**What the task asks:** Your answer must hold only the lines below from the line containing "Where should I click to: Click the Energyinkcal" through the line containing "This screenshot has width=1488, height=812.", each reproduced exactly.

══ Provided material

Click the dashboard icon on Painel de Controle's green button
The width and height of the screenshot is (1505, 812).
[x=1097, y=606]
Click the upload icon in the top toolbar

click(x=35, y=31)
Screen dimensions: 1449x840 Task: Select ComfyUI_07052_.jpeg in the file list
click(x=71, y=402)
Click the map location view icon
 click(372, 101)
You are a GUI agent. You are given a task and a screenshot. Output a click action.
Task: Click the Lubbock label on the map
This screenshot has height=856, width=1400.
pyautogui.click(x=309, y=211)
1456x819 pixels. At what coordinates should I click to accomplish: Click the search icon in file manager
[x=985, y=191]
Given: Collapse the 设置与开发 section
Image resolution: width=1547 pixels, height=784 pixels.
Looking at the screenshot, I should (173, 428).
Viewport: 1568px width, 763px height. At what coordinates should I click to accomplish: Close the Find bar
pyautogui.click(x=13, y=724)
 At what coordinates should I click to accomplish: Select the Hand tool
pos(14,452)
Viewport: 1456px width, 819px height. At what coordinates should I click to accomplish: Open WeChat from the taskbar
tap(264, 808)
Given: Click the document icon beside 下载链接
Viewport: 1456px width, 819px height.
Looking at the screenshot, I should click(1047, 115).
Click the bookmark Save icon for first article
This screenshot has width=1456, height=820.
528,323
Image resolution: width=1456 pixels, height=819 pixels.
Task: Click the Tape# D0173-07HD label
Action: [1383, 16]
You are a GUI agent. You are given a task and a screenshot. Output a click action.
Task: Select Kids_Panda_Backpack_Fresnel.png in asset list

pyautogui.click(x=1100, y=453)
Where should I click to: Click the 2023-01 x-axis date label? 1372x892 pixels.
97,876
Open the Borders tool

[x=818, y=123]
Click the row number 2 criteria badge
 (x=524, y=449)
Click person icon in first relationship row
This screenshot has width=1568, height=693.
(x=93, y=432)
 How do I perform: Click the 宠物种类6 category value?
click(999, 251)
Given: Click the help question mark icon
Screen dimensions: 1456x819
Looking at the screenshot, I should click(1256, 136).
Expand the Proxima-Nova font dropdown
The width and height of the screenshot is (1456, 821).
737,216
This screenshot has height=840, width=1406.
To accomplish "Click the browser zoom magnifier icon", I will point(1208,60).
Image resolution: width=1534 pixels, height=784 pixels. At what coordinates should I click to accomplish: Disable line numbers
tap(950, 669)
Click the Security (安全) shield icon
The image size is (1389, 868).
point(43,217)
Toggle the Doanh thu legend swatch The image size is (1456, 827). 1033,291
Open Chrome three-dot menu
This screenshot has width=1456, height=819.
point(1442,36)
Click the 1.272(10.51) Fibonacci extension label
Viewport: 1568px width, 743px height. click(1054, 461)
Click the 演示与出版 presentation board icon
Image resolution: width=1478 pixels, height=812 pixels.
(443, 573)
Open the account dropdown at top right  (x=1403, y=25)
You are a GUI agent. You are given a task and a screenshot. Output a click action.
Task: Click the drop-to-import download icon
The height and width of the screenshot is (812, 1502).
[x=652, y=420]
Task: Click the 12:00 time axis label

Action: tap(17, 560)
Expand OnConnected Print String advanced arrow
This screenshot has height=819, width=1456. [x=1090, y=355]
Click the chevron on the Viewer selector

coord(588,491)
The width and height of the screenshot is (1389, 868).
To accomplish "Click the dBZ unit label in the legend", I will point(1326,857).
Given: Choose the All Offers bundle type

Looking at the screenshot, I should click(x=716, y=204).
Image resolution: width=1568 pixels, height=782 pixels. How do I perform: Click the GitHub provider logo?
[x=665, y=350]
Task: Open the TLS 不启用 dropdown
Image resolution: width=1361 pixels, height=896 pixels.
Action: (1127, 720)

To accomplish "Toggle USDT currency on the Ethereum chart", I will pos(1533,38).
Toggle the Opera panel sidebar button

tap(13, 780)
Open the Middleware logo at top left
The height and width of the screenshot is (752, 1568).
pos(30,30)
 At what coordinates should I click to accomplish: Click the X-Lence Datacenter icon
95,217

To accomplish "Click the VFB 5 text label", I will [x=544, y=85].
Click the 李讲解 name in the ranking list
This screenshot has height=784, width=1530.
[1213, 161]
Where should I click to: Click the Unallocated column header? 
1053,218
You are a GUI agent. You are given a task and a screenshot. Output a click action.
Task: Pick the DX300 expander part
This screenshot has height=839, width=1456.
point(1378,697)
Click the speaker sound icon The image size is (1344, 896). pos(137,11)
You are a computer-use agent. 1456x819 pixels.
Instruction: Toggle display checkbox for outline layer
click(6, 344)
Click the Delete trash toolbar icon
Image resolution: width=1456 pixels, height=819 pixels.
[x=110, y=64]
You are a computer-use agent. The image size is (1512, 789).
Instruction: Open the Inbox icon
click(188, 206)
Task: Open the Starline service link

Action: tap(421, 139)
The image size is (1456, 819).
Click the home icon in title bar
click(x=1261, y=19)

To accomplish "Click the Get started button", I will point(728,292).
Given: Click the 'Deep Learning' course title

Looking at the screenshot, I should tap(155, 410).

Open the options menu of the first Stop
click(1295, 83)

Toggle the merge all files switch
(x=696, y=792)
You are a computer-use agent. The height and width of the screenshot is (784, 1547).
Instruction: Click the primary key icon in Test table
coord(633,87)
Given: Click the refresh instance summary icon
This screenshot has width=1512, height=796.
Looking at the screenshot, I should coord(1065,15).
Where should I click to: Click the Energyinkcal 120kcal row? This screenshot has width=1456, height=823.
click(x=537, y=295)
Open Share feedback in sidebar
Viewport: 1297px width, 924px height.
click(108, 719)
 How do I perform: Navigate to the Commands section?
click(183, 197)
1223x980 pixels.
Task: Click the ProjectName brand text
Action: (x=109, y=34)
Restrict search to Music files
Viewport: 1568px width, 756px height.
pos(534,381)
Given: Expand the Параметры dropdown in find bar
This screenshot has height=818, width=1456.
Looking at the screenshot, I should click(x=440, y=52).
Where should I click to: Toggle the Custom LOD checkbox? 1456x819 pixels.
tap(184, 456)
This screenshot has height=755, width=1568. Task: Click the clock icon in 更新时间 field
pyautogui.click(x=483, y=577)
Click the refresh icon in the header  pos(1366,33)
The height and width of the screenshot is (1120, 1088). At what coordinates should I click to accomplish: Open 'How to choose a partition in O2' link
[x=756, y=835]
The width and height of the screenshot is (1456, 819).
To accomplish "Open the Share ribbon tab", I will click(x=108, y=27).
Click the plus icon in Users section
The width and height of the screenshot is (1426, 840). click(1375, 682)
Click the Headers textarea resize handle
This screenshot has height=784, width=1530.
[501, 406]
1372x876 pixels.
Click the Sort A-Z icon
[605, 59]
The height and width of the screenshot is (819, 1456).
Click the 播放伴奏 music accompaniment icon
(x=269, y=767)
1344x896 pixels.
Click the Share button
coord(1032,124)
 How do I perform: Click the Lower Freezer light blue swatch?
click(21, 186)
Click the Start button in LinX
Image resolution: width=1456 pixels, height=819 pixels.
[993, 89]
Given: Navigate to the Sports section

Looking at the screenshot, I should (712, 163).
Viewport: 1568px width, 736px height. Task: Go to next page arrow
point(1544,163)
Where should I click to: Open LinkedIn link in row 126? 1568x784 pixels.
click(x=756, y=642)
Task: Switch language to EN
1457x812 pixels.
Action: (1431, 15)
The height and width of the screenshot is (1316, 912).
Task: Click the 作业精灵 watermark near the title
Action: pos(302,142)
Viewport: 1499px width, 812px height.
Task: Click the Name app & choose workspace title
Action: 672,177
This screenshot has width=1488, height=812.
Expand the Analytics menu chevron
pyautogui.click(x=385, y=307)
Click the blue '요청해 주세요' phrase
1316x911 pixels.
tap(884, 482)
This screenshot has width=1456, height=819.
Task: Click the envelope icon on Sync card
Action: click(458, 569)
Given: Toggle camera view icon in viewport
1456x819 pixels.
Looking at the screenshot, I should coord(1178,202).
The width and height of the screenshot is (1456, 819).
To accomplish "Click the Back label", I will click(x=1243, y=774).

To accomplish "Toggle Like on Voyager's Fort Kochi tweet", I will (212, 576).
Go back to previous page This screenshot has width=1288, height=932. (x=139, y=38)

════

**Solution for this exercise:**
Where should I click to: Click the Energyinkcal 120kcal row? This screenshot has width=1456, height=823.
click(x=537, y=295)
Open Share feedback in sidebar
Viewport: 1297px width, 924px height.
click(108, 719)
 How do I perform: Navigate to the Commands section?
click(183, 197)
1223x980 pixels.
Task: Click the ProjectName brand text
Action: (x=109, y=34)
Restrict search to Music files
Viewport: 1568px width, 756px height.
pos(534,381)
Given: Expand the Параметры dropdown in find bar
This screenshot has height=818, width=1456.
Looking at the screenshot, I should click(x=440, y=52).
Where should I click to: Toggle the Custom LOD checkbox? 1456x819 pixels.
tap(184, 456)
This screenshot has height=755, width=1568. Task: Click the clock icon in 更新时间 field
pyautogui.click(x=483, y=577)
Click the refresh icon in the header  pos(1366,33)
The height and width of the screenshot is (1120, 1088). At what coordinates should I click to accomplish: Open 'How to choose a partition in O2' link
[x=756, y=835]
The width and height of the screenshot is (1456, 819).
To accomplish "Open the Share ribbon tab", I will click(x=108, y=27).
Click the plus icon in Users section
The width and height of the screenshot is (1426, 840). click(1375, 682)
Click the Headers textarea resize handle
This screenshot has height=784, width=1530.
[501, 406]
1372x876 pixels.
Click the Sort A-Z icon
[605, 59]
The height and width of the screenshot is (819, 1456).
Click the 播放伴奏 music accompaniment icon
(x=269, y=767)
1344x896 pixels.
Click the Share button
coord(1032,124)
 How do I perform: Click the Lower Freezer light blue swatch?
click(21, 186)
Click the Start button in LinX
Image resolution: width=1456 pixels, height=819 pixels.
[993, 89]
Given: Navigate to the Sports section

Looking at the screenshot, I should (712, 163).
Viewport: 1568px width, 736px height. Task: Go to next page arrow
point(1544,163)
Where should I click to: Open LinkedIn link in row 126? 1568x784 pixels.
click(x=756, y=642)
Task: Switch language to EN
1457x812 pixels.
Action: (1431, 15)
The height and width of the screenshot is (1316, 912).
Task: Click the 作业精灵 watermark near the title
Action: pos(302,142)
Viewport: 1499px width, 812px height.
Task: Click the Name app & choose workspace title
Action: 672,177
This screenshot has width=1488, height=812.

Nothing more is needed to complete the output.